Dans le même temps, selon les médias, il perdait un contrat de 400 millions en Tesla blindées pour l’administration Trump face aux protestations du public et de la presse. L’intéressé déclarait « ne pas avoir été informé du contrat ».

Le désastre de Munich

Le 14 février, le vice-président Vance tenait à Munich son premier discours face à l’élite européenne de la défense, réunie pour la 61ᵉ conférence sur la sécurité, un rendez-vous incontournable en la matière. Cette rencontre portait l’espoir d’un possible dialogue transatlantique sur la paix en Ukraine.

Ne mentionnant pratiquement pas ce sujet, Vance a sermonné un auditoire figé, soulignant qu’« il y a un nouveau shérif à Washington ». Reprochant aux Européens de museler la liberté d’expression et d’être des démocraties faibles, il a pris la défense de l’extrême droite européenne, en particulier de l’AfD en Allemagne, face à un public européen impassible.

Ignorant les politesses diplomatiques d’usage, il a snobé Scholz tout en recevant la présidente de l’AfD, la même qui avait réussi le tour de force d’affirmer avec Musk qu’« Hitler était communiste ». Scholz et les ministres présents ont réagi avec froideur, soulignant que l’Allemagne ne se laissait pas dicter la marche de ses affaires intérieures et interdisait toute ingérence étrangère, surtout en période électorale.

Un ancien caporal des Marines donneur de leçons

La prestation de Vance, détenteur de l’équivalent européen d’un bachelor en droit et ancien caporal du corps des Marines, où il servait en qualité de reporter et photographe, a révélé une profonde inculture de l’Europe. Les déclarations erratiques des membres de sa délégation se déchiffrent comme une volonté d’aboutir à un cessez-le-feu négocié directement entre Trump et Poutine. Cette vassalisation de l’Europe, via un modèle de duopole disparu depuis la guerre froide, se fait aux dépens d’une Ukraine européenne.

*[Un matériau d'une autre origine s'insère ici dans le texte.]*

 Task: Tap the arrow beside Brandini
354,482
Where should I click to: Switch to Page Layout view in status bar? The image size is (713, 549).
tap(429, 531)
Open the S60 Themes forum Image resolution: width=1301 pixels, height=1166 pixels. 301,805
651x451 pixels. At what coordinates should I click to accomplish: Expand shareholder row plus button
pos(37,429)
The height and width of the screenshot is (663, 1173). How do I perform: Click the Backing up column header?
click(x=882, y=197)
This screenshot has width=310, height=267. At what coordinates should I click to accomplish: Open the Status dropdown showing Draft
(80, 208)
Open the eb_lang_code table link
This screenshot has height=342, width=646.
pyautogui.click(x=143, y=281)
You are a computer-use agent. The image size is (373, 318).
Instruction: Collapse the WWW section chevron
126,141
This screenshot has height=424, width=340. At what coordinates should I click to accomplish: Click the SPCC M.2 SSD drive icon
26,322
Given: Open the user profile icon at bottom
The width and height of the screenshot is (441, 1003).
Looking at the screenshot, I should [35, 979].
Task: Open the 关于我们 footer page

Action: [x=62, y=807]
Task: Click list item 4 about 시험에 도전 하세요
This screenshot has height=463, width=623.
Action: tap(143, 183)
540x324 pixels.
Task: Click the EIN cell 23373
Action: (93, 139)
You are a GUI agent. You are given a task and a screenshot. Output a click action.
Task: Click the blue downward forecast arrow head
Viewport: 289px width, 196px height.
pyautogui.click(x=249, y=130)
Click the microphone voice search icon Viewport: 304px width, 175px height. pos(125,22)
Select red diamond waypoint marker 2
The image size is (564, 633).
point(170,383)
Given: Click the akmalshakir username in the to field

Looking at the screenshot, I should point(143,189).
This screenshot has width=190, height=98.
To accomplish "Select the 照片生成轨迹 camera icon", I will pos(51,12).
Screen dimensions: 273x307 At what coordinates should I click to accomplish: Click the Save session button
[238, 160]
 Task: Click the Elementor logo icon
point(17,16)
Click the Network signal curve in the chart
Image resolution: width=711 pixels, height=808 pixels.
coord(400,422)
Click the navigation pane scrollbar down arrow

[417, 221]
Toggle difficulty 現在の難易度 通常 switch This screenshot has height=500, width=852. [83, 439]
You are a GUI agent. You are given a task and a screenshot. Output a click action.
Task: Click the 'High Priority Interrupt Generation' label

Ce désastre diplomatique de Munich n’est pas sans rappeler la couardise des Européens qui, en septembre 1938 dans la même ville, se prosternaient devant les exigences de « Herr Hitler ». Y aurait-il un remake du pacte Ribbentrop-Molotov (23 août 1939) à la sauce Trump ? Ce pacte avait marqué une (courte) lune de miel entre Staline et Hitler, pavant la voie à l’agression de la Pologne.

La conflictualité des envoyés de Trump dessine un réalignement brutal au sein des alliances traditionnelles. La réunion d’urgence organisée par Macron lundi dernier n’a guère renforcé l’unité européenne. L’Allemagne, troisième puissance économique mondiale, en pleine période électorale, nécessite un accord de son parlement pour engager des troupes.

L’Élysée, désargenté, n’a pas jugé utile d’inviter le Luxembourg, cofondateur de l’OTAN en 1949, qui prône l’entrée de l’Ukraine dans l’OTAN et l’UE. Le très agile M. Macron a également oublié les pays baltes, la Suède et la Finlande, pourtant directement concernés par les gesticulations moscovites.